*PROBLEM*
Please read the records below and return each line holding the string "layout".
((
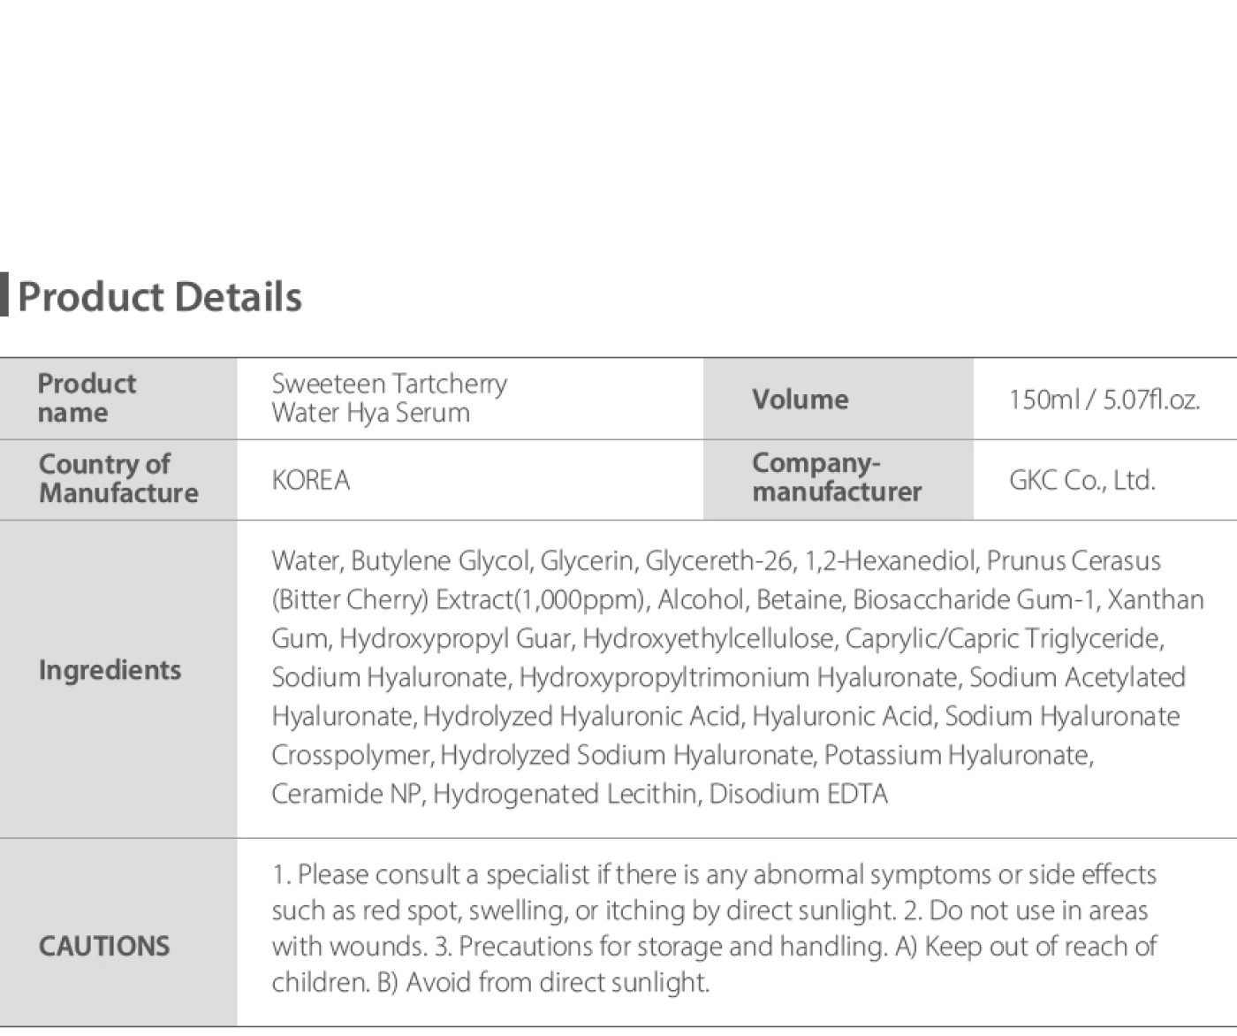Click the Product Details heading
Viewport: 1237px width, 1036px height.
point(160,297)
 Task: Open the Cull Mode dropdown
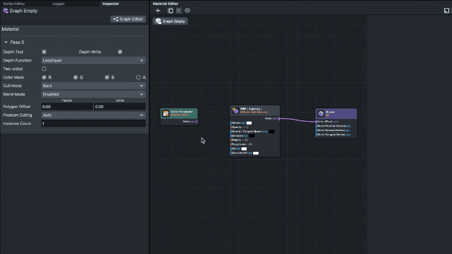pyautogui.click(x=93, y=85)
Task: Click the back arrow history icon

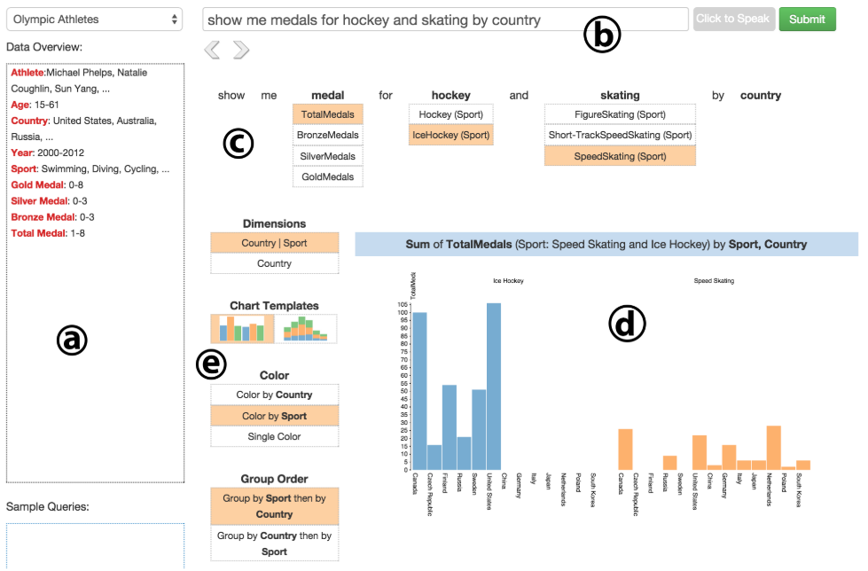Action: (x=212, y=51)
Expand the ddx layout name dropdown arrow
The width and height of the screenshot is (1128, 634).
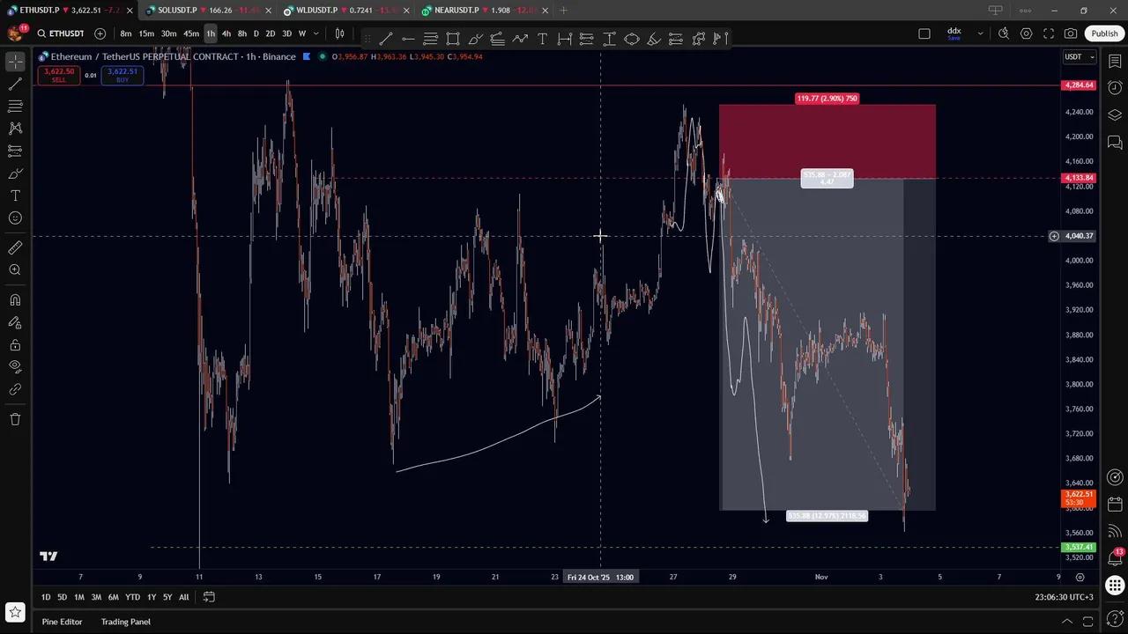click(x=980, y=33)
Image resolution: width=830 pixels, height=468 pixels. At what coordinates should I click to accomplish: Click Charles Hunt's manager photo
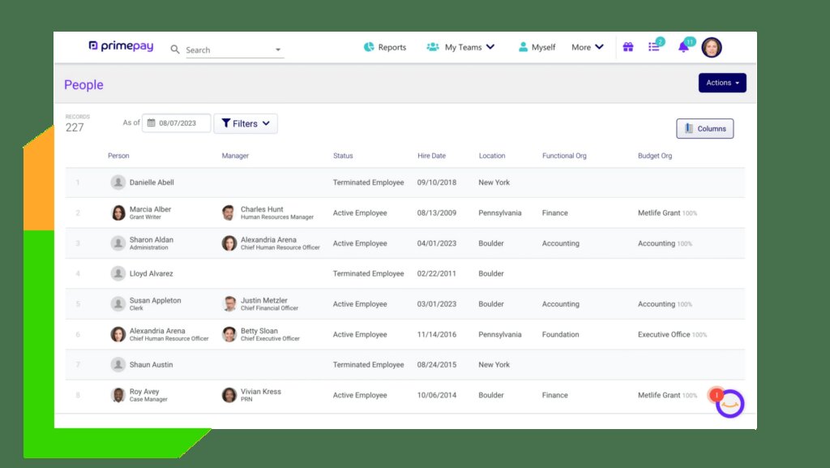pyautogui.click(x=229, y=213)
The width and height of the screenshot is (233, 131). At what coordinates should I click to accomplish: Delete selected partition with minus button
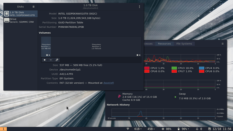(51, 60)

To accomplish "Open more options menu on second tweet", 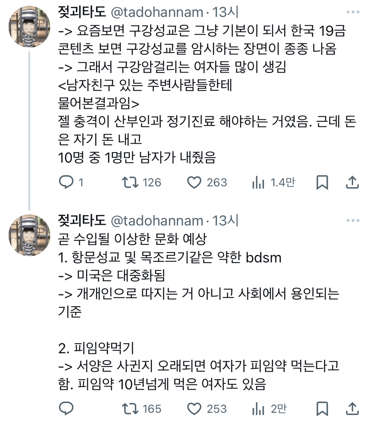I will coord(353,221).
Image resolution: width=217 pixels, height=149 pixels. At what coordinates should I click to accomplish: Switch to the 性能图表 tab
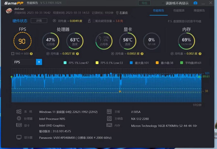(x=179, y=11)
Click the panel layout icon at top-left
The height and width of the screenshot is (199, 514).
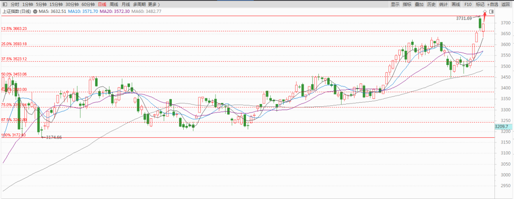tap(4, 4)

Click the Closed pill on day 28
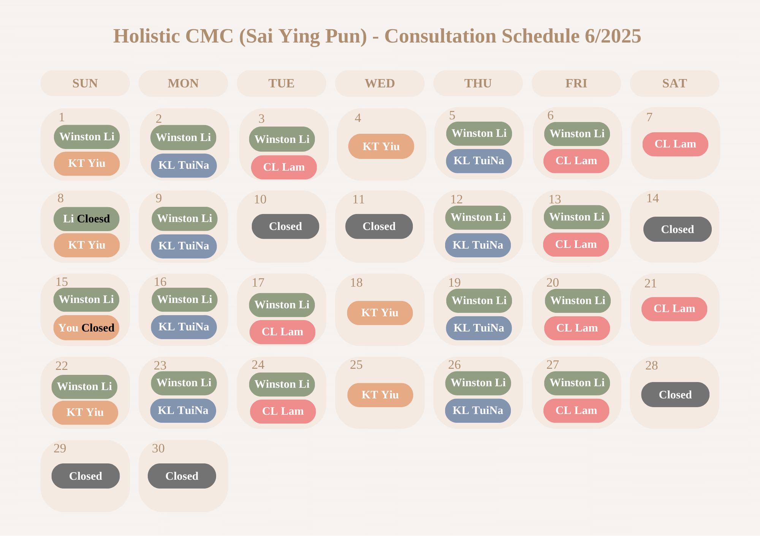tap(675, 394)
))
*EXERCISE SOLUTION*
Expand the ddx layout name dropdown arrow
Click the panel layout icon at top-left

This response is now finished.